Latihan Tertulis A: Sajikan baris-baris dalam daftar di bawah sebagai urutan bernomor, mulai dari baris yang memuat "At what coordinates" sampai akhir daftar, tanpa baris kosong. Gambarnya jangan ikut dimasukkan.

Kutipan Pilihan:
===============
Kajian mengenai perempuan dan anak hingga saat ini masih sangat penting dan relevan untuk dilakukan. Hal ini disebabkan karena perempuan dan anak seringkali menghadapi domestifikasi budaya patriarkat, sehingga terabaikan hak-hak dasarnya. Prof Amran, dalam orasi ilmiahnya, secara bernas menawarkan gagasan penjaminan hak-hak perempuan dan anak setelah terjadinya perceraian.

Latar Pemikiran

Kegelisahan akademik yang menjadi spirit Prof Amran untuk mengangkat tema perlindungan hak perempuan dan anak adalah karena pelaksanaan putusan perkara akibat perceraian yang selama ini berjalan masih relatif lemah dan tidak efisien. Proses eksekusi seringkali menuntut biaya tinggi dan tidak sepadan dengan nominal putusan yang hendak di eksekusi. Akibatnya, putusan-putusan pengadilan dipandang layaknya sekedar ‘macan kertas’ yang hanya berwibawa pada tulisan tapi lemah dalam pelaksanaan.

Kondisi tersebut diperparah dengan masih lemahnya posisi perempuan dan anak dalam kultur masyarakat. Dalam perkara mengenai hukum keluarga, perempuan dan anak sering kali menjadi pihak inferior. Tidak sedikit perempuan mengajukan perceraian dikarenakan mengalami kekerasan dalam rumah tangga (domestic violences) dari suaminya, baik yang berwujud kekerasan fisik, psikis, verbal, seksual ataupun kekerasan ekonomi. Inferioritas tersebut menyebabkan suami, sebagai pihak hak relatif superior, melalaikan kewajibannya untuk membayar kewajiban pascaperceraian. Hingga saat ini terdapat sejumlah laporan yang masuk ke pengadilan agama tentang kelalaian mantan suami dalam menjalankan kewajiban membayar nafkah anak, nafkah iddah, mut’ah dan madhiyah setelah terjadi perceraian. Berangkat dari kegelisahan tersebutlah, Prof Amran berpandangan bahwa untuk menjamin perlindungan terhadap hak-hak perempuan dan anak, selain dilakukan dengan substansi hukum, struktur hukum, dan kultur hukum, juga harus dilakukan pembaharuan dengan sistem yang saling terkoneksi.
===============
Latihan Tertulis B: Tuliskan lanjutan tulisan tentang perlindungan hak perempuan dan anak setelah perceraian di atas, dimulai sesudah kalimat terakhirnya.
===============
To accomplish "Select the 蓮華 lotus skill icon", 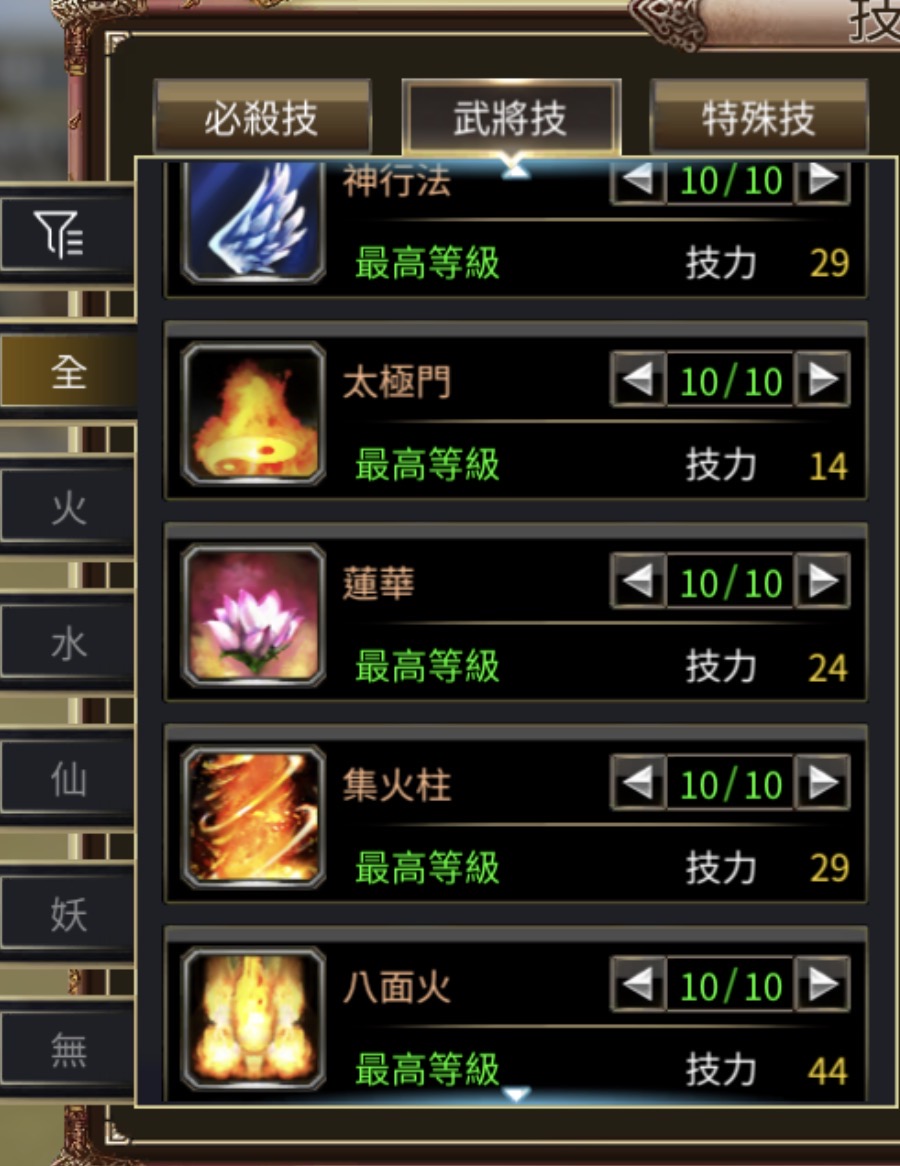I will 253,616.
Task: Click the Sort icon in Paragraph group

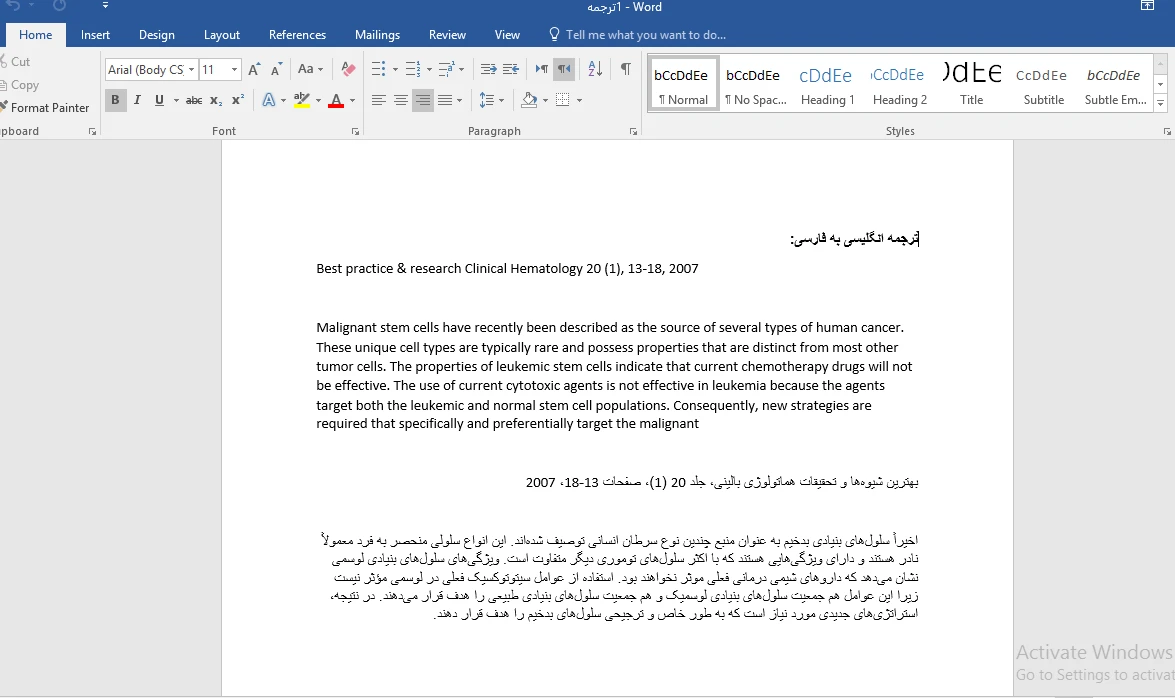Action: coord(595,69)
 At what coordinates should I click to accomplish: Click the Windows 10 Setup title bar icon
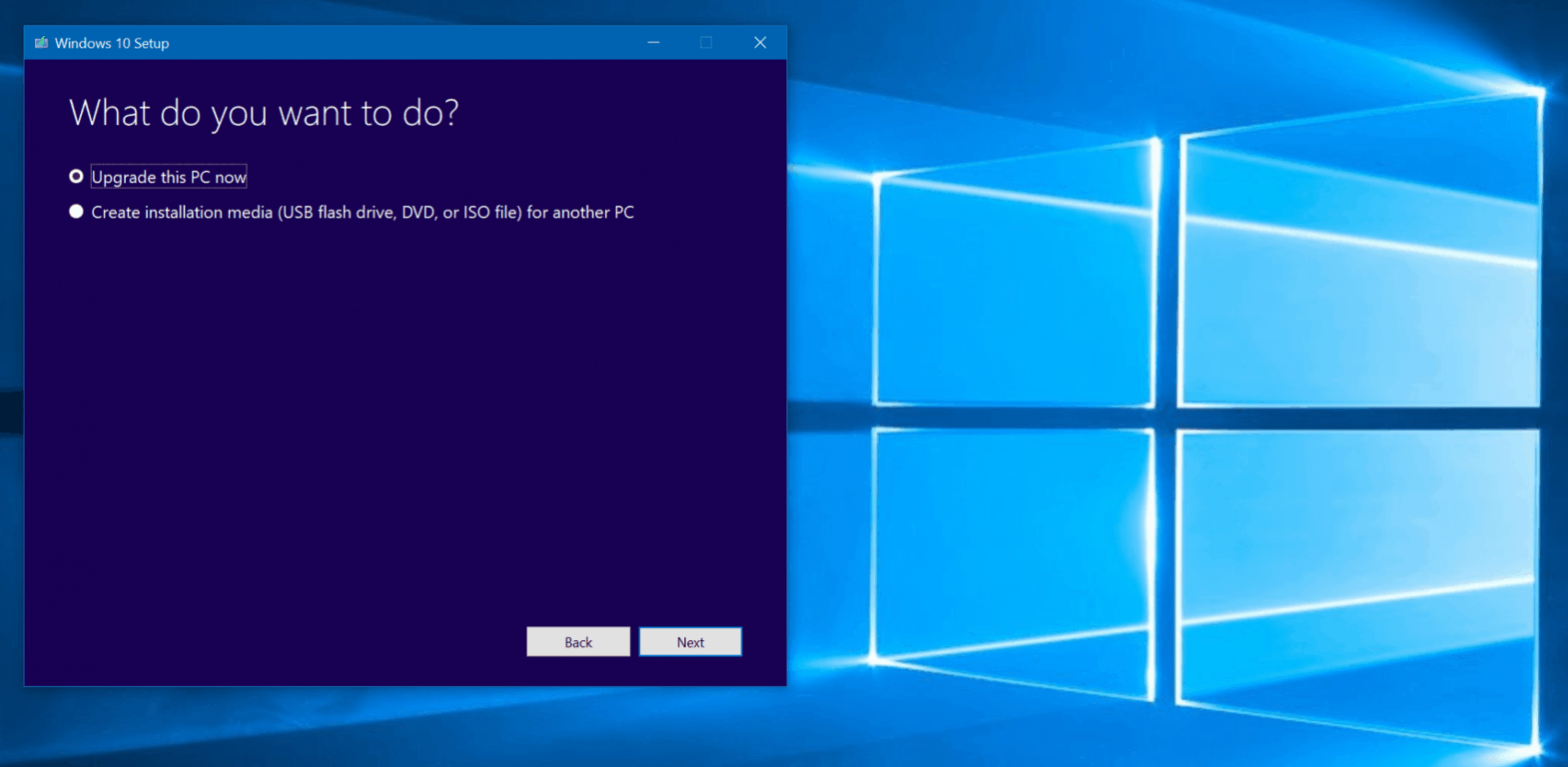[x=41, y=43]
===============
Hasil A:
1.  At what coordinates should I click to accomplish: Click the Windows 10 Setup title bar icon
2. [x=41, y=43]

Hasil B:
Interkoneksi Sistem

Jaminan perlindungan hukum pada perempuan dan anak sejatinya telah diatur dalam konstitusi. Prinsip persamaan di hadapan hukum bagi semua warga negara (equality before the law) secara tegas diatur dalam Pasal 27 ayat 1 UUD NRI 1945 yang selaras dengan ketentuan Pasal 7 Deklarasi Universal Hak Asasi Manusia. Meskipun demikian, berdasarkan pengamatan selama lebih dari 36 tahun menjadi hakim, Prof Amran menjumpai kenyataan bahwa penegakan hukum terkait hak-hak perempuan pascaperceraian sering tidak dilaksanakan oleh pihak laki-laki sebagai mantan suami.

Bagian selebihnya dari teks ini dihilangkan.